We look at the private property market of Singapore from Realist. However, for new property launches, the price is dictated by the developer. In this study, we will study the price changes of the property based on the number of sale and time.
Sketch
By allowing users to select the projects in order to see only the interested results. It will also allow users to compare projects.
packages <- c("tidyverse","reshape2", "ggpubr", "plotly", "crosstalk")
for (p in packages){
if(!require(p, character.only = T)){
install.packages(p)
}
library(p, character.only = T)
}
list2018 <- read_csv("Data/realis2018.csv")
list2019 <- read_csv("Data/realis2019.csv")
realist <- rbind(list2018,list2019)
Since the “Sale Date” is given as a string, conversion to the date is required. We then extract only the Month and Year from the date.
realist$`Sale Date` <- as.Date(realist$`Sale Date`, "%d-%b-%y")
realist$MonthYear <- format(as.Date(realist$`Sale Date`), "%Y-%m")
Remove all with less than 100 transactions of New Sale. Then, aggregate the data by Project Name and Month-Year. Create values for their average monthly price and number of monthly transactions.
realist_clean <- realist %>%
group_by(`Project Name`) %>%
filter(n() >= 100 & `Type of Sale` == "New Sale")

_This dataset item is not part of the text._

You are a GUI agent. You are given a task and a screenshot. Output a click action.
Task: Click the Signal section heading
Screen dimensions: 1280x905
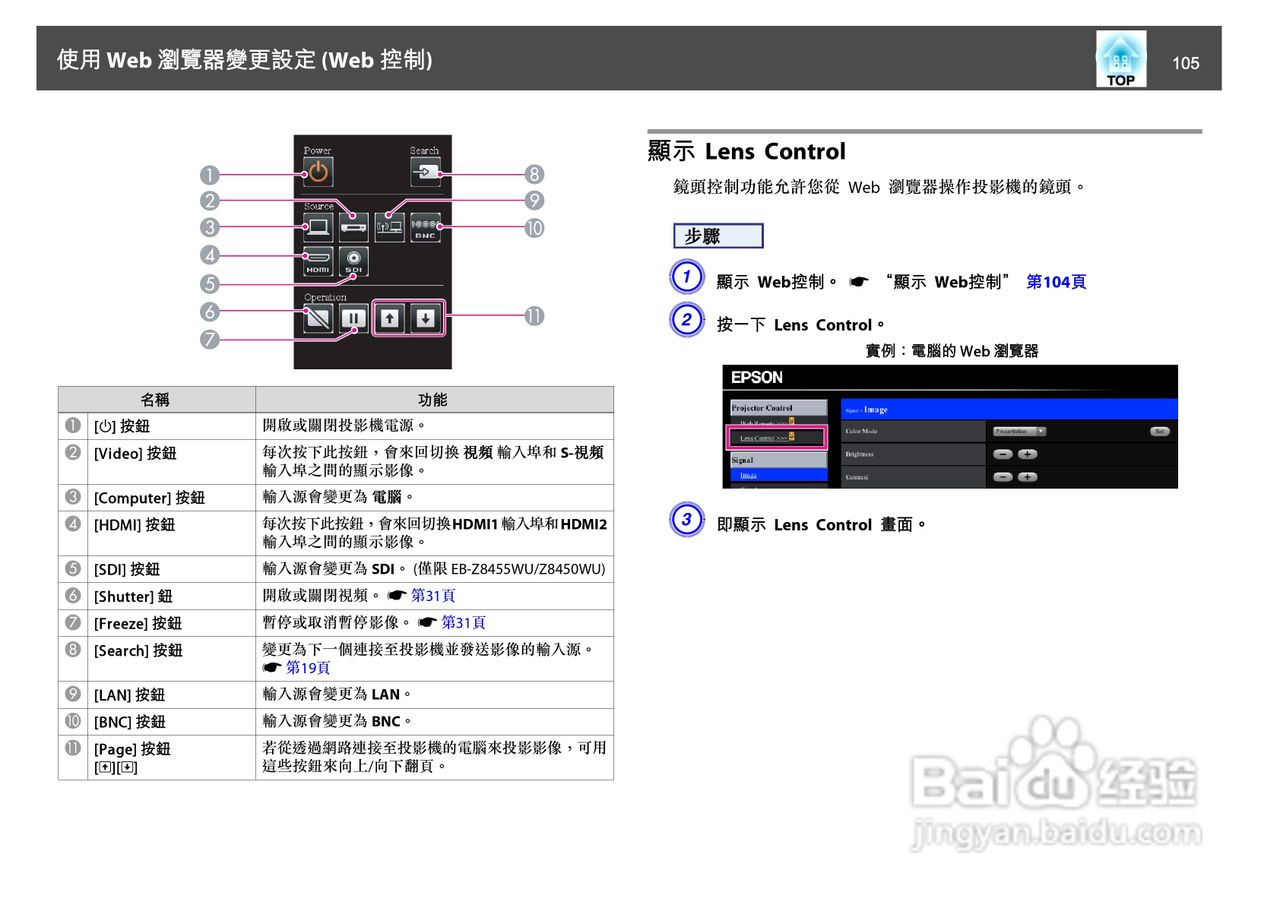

realist_clean <- realist_clean %>%
group_by(`Project Name`, MonthYear) %>%
summarise(mean(`Unit Price ($ psf)`), n())
colnames(realist_clean) <- c("Project", "Time", "Price", "Count")
Create 2 plots, a line graph showing the price variation through time and 1 histogram to show the number of sales. Using a filter to allow selection of each of the project will allow users to visualize the price and sale volume.
shared <- realist_clean %>%
SharedData$new(key = ~Project)
p1 <- shared %>%
plot_ly(x = ~Time, y = ~Price, color = ~Project) %>%
group_by(Project) %>%
add_lines() %>%
hide_legend()
p2 <- shared %>%
plot_ly(x = ~Time, y = ~Count, color = ~Project) %>%
group_by(Project) %>%
add_bars() %>%
hide_legend()
bscols(list(filter_select(id = "Name", label = "Select a Project", sharedData = shared, group = ~Project), bscols(p1, p2)))
Due to the large numbers of projects involved, it will result in overplotting. By allowing selection, we will only display data that are relevant.
With “hoverinfo”, we will be able to tell the exact value when we hover over the interested data. This will not be possible with static charts where we can only get an estimate as good as the gridlines’ precision.
By using the “SharedData” functiom, we are able to link the charts. This allow users to see all relavent information across all linked charts.